* [YOUR TASK]:
Return, word for word, the lines of the listing below from the one with "You are a computer-use agent. The" through the one with "Task: Open the Action Center flag icon", and no other lines.

* [INPUT]:
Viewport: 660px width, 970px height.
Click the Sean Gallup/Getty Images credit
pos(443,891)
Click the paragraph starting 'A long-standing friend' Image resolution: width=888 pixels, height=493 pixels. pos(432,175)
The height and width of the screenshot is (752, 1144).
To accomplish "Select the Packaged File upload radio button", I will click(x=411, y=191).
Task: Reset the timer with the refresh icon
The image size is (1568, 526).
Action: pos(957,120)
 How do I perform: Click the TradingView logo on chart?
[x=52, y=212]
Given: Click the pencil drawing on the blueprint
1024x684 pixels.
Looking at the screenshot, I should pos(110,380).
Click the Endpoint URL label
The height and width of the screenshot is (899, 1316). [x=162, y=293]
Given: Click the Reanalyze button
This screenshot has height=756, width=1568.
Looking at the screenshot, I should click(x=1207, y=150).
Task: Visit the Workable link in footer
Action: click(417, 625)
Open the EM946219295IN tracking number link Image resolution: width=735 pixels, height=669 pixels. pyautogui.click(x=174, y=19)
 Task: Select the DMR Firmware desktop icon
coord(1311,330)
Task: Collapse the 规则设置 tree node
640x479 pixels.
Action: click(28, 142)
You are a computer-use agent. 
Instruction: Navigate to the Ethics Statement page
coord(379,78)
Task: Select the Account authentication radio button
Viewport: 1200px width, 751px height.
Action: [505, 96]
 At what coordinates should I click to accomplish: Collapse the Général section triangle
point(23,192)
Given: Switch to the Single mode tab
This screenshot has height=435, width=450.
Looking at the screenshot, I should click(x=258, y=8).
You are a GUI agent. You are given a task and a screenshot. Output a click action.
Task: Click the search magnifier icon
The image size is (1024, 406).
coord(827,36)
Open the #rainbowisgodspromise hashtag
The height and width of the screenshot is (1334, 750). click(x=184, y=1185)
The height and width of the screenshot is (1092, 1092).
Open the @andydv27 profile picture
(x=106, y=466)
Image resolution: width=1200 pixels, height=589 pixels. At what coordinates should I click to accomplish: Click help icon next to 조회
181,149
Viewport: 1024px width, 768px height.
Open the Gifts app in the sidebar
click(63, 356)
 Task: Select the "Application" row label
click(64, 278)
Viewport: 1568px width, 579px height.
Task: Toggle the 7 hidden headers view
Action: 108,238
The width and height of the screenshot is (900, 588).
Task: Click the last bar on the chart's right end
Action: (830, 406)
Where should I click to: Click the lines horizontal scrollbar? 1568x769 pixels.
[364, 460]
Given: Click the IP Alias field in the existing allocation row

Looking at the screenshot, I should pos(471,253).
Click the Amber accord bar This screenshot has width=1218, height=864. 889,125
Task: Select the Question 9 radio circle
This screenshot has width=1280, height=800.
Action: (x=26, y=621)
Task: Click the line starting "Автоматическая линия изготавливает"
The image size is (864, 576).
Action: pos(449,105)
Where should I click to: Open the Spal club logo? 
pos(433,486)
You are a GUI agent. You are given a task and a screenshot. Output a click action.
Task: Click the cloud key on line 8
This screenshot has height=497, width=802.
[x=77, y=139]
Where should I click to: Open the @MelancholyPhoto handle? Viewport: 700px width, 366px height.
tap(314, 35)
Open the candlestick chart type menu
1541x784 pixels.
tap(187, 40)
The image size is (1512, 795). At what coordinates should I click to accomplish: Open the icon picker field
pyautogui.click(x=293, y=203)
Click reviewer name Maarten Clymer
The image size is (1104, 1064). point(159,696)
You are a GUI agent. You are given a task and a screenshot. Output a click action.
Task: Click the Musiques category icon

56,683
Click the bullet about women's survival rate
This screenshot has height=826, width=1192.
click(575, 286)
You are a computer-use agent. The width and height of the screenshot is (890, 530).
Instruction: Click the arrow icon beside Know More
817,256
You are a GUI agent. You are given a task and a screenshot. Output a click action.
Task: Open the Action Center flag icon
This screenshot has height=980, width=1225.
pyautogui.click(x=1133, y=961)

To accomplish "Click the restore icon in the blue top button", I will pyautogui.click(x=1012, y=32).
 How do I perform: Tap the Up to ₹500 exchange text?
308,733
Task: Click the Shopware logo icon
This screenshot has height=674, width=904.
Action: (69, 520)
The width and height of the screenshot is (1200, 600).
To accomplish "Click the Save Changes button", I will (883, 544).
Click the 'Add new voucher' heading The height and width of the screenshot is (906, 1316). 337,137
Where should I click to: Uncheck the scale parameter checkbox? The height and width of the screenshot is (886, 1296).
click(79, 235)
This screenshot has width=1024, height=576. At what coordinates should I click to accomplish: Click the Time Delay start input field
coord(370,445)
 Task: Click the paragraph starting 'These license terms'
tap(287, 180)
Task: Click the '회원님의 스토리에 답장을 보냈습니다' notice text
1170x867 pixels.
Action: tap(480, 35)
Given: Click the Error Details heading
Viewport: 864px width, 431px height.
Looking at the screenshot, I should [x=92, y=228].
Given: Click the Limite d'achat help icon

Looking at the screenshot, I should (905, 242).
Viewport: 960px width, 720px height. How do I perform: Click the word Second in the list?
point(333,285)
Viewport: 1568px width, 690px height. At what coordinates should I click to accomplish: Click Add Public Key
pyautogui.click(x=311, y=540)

* [RESPONSE AREA]:
You are a computer-use agent. The width and height of the screenshot is (890, 530).
Instruction: Click the arrow icon beside Know More
817,256
You are a GUI agent. You are given a task and a screenshot. Output a click action.
Task: Open the Action Center flag icon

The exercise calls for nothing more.